NVC is about communicating in a way that creates connection in service of meeting as many needs as possible. This can happen when we're candid about what we're feeling and needing and we make clear requests. That doesn't mean that the other person will necessarily enjoy hearing our candor, and they might even think we're not being nice along the way. But if we consider candor and clarity to be kind, NVC can be a powerful gift to our relationships.

 



“Out beyond ideas of right and wrong, there is a field. I’ll meet you there."
- Rumi


 

Additional Notes

NVC is a big part of my coaching work in support of navigating big work and life questions, conflict, and moving toward goals. NVC has been a part of my life for 3+ years including having completed the Center for Nonviolent Communication's 10 day, in-person training program where I lived and learned alongside practioniers from 30 different countires.

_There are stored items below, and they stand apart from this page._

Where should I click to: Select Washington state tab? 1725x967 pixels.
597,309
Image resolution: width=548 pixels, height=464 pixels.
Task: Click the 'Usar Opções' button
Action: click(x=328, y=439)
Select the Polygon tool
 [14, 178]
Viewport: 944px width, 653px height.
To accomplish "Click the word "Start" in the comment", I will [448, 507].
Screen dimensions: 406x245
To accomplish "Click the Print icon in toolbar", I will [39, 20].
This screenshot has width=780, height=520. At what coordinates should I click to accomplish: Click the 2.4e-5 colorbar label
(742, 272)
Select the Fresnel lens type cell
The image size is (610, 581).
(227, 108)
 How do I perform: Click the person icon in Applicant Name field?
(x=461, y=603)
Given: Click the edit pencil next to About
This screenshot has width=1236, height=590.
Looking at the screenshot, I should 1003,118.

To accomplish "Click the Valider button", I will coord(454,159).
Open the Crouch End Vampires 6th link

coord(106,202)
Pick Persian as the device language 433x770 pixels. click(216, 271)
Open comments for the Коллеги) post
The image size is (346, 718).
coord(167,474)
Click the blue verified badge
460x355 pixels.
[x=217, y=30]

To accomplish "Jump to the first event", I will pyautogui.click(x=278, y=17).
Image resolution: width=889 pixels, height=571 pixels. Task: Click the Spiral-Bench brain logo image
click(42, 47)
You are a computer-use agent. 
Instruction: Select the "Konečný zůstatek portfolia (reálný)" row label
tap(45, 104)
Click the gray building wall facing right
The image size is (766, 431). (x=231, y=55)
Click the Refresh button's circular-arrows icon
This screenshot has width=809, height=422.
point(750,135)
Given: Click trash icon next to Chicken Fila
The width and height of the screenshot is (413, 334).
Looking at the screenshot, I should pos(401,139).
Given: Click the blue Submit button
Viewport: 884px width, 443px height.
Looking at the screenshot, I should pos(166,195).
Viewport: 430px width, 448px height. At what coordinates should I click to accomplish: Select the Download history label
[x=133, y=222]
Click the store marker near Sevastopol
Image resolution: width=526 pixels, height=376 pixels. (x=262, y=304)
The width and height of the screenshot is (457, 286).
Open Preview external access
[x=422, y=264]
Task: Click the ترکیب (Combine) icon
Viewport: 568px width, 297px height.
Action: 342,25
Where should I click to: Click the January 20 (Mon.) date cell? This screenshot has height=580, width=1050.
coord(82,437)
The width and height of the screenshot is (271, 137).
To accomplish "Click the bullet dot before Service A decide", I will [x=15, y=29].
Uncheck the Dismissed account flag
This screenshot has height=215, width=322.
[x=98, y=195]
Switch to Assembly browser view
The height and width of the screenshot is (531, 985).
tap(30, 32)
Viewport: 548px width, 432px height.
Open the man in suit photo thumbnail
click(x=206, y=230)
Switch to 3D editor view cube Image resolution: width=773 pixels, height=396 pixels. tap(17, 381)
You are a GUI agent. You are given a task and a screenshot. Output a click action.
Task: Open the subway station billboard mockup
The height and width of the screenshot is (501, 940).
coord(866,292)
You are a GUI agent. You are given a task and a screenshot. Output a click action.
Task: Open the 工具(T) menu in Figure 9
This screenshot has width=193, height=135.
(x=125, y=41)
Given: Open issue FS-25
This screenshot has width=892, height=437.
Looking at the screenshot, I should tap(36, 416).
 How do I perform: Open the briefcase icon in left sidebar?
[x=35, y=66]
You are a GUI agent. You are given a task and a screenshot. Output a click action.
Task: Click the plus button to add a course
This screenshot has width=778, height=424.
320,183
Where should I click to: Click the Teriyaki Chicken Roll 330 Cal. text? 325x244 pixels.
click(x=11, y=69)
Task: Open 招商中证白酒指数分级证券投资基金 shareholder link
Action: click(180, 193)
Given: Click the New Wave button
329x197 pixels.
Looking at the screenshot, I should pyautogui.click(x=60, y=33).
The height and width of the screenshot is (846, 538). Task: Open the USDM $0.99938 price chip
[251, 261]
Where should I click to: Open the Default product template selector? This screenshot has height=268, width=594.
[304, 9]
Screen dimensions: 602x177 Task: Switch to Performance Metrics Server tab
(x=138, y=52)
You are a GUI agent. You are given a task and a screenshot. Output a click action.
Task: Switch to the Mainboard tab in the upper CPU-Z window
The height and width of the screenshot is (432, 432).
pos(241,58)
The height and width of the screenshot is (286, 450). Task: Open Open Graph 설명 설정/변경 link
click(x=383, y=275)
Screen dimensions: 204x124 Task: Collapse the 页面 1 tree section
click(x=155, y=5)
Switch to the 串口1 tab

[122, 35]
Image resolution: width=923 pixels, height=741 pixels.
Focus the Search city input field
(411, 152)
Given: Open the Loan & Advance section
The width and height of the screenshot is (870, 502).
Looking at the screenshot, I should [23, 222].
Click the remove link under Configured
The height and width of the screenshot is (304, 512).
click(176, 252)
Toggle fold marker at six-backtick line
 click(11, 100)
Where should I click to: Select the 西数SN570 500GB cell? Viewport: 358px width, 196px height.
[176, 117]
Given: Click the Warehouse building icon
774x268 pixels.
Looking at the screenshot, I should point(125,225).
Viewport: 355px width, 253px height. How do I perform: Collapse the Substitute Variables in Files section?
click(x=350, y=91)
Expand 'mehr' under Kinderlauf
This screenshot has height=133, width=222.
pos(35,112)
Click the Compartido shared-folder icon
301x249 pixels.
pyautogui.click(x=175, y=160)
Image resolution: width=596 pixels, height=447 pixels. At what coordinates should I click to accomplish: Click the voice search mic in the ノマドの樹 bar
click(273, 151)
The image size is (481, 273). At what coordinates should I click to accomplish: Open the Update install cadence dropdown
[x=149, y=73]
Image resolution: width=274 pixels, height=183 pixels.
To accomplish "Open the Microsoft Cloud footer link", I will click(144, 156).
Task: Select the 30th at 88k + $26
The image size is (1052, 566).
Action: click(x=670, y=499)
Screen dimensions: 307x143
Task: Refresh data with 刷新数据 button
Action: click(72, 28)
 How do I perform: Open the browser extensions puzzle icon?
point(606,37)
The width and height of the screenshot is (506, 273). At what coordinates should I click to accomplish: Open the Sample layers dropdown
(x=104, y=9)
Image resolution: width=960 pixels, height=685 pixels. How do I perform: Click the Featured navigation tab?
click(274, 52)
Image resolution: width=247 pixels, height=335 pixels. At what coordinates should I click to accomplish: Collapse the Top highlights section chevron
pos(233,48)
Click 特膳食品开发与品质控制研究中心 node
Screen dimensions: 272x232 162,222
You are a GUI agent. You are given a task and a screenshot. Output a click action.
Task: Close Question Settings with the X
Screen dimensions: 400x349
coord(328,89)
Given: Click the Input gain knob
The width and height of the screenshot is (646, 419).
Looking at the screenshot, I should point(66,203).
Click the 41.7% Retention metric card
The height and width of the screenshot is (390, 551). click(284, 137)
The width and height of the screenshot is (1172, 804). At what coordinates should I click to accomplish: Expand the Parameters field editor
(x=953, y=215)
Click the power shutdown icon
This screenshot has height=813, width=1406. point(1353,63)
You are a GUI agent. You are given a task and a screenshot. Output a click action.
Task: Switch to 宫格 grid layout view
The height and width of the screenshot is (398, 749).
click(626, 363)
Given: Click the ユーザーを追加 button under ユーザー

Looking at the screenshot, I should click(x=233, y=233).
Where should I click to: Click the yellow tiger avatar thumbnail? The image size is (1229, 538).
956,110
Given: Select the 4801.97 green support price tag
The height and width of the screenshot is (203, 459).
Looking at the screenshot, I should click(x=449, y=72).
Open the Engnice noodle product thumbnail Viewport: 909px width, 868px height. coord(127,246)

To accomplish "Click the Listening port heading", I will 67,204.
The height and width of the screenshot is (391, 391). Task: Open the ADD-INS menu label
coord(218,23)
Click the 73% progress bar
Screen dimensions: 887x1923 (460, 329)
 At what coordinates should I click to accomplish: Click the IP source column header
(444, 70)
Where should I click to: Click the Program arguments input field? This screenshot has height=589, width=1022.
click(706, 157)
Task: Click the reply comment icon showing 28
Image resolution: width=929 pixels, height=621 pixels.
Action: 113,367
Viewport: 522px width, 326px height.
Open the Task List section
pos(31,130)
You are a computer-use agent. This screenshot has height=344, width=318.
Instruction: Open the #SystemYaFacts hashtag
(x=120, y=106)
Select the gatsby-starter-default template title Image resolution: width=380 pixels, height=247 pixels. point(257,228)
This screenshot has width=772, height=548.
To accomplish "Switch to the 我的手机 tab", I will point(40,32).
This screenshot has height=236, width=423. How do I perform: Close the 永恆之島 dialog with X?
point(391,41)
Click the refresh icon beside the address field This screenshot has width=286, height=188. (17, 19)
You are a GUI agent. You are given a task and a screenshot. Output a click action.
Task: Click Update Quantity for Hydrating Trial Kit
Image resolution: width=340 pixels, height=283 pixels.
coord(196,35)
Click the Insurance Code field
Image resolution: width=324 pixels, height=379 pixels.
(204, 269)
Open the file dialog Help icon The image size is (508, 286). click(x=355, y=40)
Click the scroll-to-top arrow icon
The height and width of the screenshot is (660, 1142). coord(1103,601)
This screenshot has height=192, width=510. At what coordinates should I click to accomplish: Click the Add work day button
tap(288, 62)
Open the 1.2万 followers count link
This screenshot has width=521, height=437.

A few other notes about Nonviolent Communication:

  • NVC is usually taught in a formal way through a four-step process that includes identifying Observations, Feelings, Needs and Requests. Here is an overview of those steps in the classical NVC model.
  • I’ve focused on using NVC in conflict here, but a needs-based approach to relating can be used so much more widely as the intention behind how we move through the world, including expressing appreciation by sharing what needs of ours were met by whatever someone else did.
  • Using Nonviolent Communication at an expert level looks like learning to ask questions to the other to help you (and them) understand what needs aren’t met for them in the situation. This can empower co-creating win-win strategies based on everyone’s needs.